I know it's rude, but I feel my phone vibrate and I take it out under the table. It's Brandon, he wants to know, how things are going. I smile to myself, he's always so caring. I quickly type a response and put my phone away.

I'm sitting next to one of the very few female friends I have, Kelly, and she turns to me, making sure that everyone's occupied, talking among themselves. 

"How are you doing?" She leans in. 

"I'm fine." That answer comes automatically. "Really, one day at a time."

"You're lying. Lindsey isn't doing much better." Kelly gives me look. "You might think that no one notices, but you two keep looking at each other."

"And? What's your point?" I don't want to talk about it, not here, not right now. "We miss each other, the wounds are still very raw."

"That's my point exactly. Stevie, you're meant to be. Can't you patch things up?" 

I know that she means well, but it's really nobody's business. I feel my mood change immediately and I'm uncomfortable. I don't want to raise my voice, I don't want to explain anything. 

"You know nothing, Kelly." I say, taking a very unladylike gulp of my wine. "We're past just patching things up."

"Oh, but you two are so-"

"Excuse me." I push back my chair and walk away from the table, leaving Kelly a little stunned. 

I'm not sure, where I plan on going, but I don't want to have to listen to any more of what Kelly thinks about me and Lindsey. Or anyone else for that matter. So, I walk outside for a breath of fresh air. There's really nowhere to go, I just stand on the sidewalk and stare into the distance, hugging myself around the middle.
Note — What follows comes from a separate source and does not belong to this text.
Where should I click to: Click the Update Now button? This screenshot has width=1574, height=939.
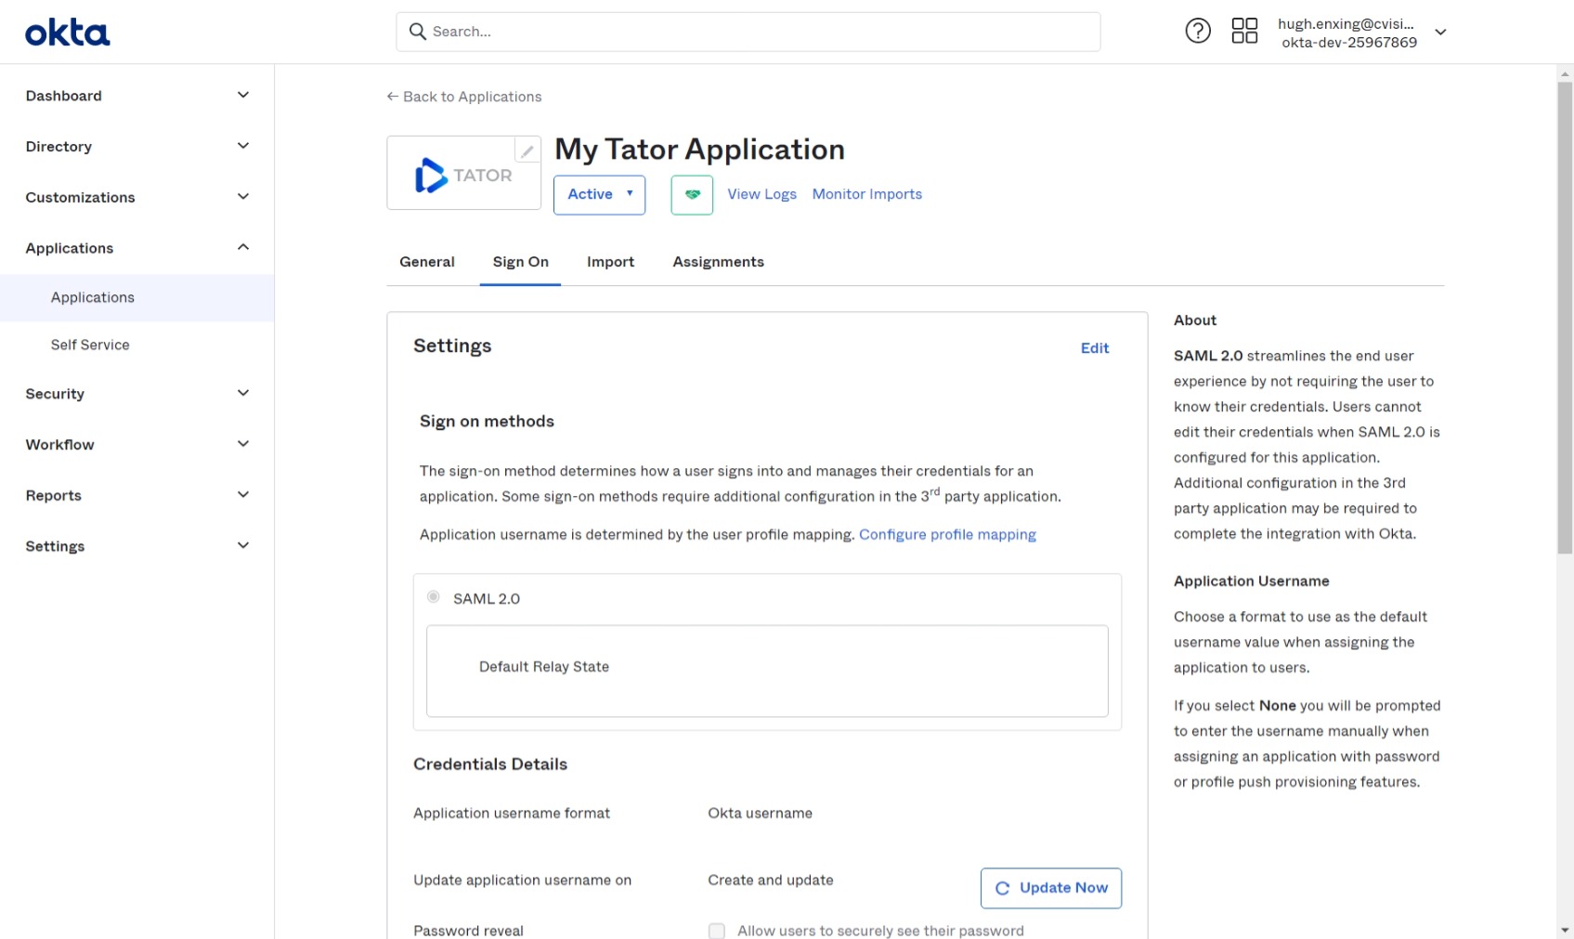1050,888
I didn't think it was so chilly outside.

A moment later, I feel someone behind me, placing a jacket over my shoulders. I don't need him to talk, I don't need to look at him. The jacket smells like him.
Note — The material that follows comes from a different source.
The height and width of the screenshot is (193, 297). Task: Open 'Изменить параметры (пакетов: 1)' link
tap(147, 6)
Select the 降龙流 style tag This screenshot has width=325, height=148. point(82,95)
"You okay?" Lindsey asks, now standing beside me.

"Yeah, I just needed a minute." I sigh, wrapping myself up in his scent as a I close my eyes. "I'm okay, Lindsey, really. You can go back inside."

"I'm not having a lot of fun in there." He shrugs.

"It was okay until Kelly started asking about us."

"I figured something like that." 

"I think I'm going to go home. Suddenly, I'm not in the mood." I wonder aloud, not necessarily waiting for a response from Lindsey.

"I could walk with you, I don't want you to be wandering the streets at night by yourself."

I want to say, yes, but I can't. "You don't have to. My roommate is going to come pick me up." I take off Lindsey's jacket and hand it back to him. "I'll just go back in to say goodbye and get my things."

Our hands touch, when Lindsey reaches for his jacket and I get goosebumps, I truly do. "Steph, can we-" He stops himself.

"What?"

"Nothing." Lindsey shakes his head. "Bad idea."

I look at him a second longer, but he doesn't continue. Disappointed I reenter the restaurant to gather my things, wishing Lindsey asked me, what he wanted to ask.